28 Avril 2011 , Rédigé par REVEL Stephane Publié dans #Patrimoine industriel

Il est né à Sains-en-Gohelle, entre Lens et Bruay. A grandi à Barlin où, à 14 ans, il a rejoint son père à la fosse 7. Sans trop se poser de questions. Enfant du Front populaire, il est devenu communiste et syndicaliste. 1941, 1948, 1963... il a été de toutes les luttes sociales des travailleurs du fond. Templier de la Maison syndicale de Lens, Marcel Barrois, 85 ans, se bat aujourd'hui pour sauver et transmettre les trésors de la mine.
Après plusieurs années de combat, les mineurs grévistes de 1948 ont finalement obtenu gain de cause auprès de la cour d'appel de Versailles le 11 mars dernier. Une victoire attendue ?

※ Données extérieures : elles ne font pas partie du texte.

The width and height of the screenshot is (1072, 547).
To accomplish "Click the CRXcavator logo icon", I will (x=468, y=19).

>> Une victoire a posteriori. La grève de 48, c'était contre les décrets Lacoste qui révisaient le statut du mineur voté en 1946 et remettaient en cause toute une série d'acquis, comme la suppression des comités d'entreprise et de nos sièges au CA des Houillères. C'était un mouvement très fort qui a duré deux mois. Jules Moch (ministre de l'Intérieur socialiste, ndlr) nous a envoyé l'armée. Les parachutistes ont débarqué à Liévin. Le bassin minier était envahi. Je n'avais jamais vu ça, même avec les Allemands... Pour avoir participé à cette grève, 3 000 mineurs ont été licenciés et pas n'importe lesquels. Je les connaissais, ils avaient participé à la Résistance et à la reconstruction de la France. Et leur récompense a été la remise en cause de leur statut... L'arrêt de la cour d'appel de Versailles est une victoire du point de vue des droits.

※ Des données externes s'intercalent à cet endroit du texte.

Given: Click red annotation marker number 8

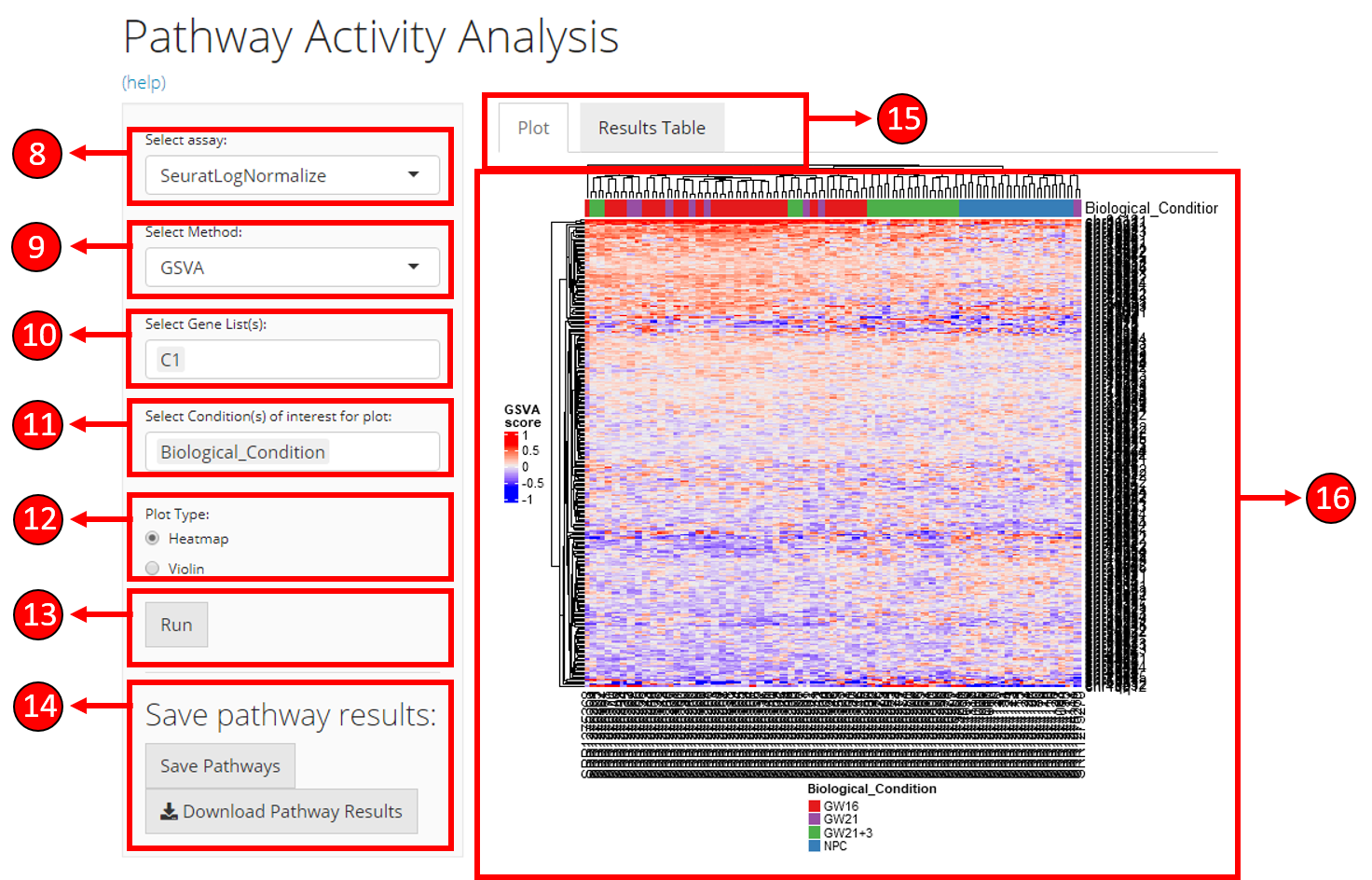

Malheureusement, il ne reste plus beaucoup de mineurs.
D'un côté il y a cette réhabilitation, de l'autre le rapport Bur qui organise la liquidation du régime spécial de sécurité sociale des mineurs...
>> La Carmi, créée en 1946, c'était déjà une privatisation du régime social minier... Mais là on est en train de détruire tout le réseau de santé des mineurs, alors que c'est quelque chose d'extraordinaire. Les centres de soins, les hôpitaux, les dispensaires mis en place avant-guerre sont désormais intégrés au régime général. Pourtant on n'entend pas beaucoup les syndicats sur cette politique de démantèlement. Ils poussent un coup de gueule de temps en temps, mais c'est tout.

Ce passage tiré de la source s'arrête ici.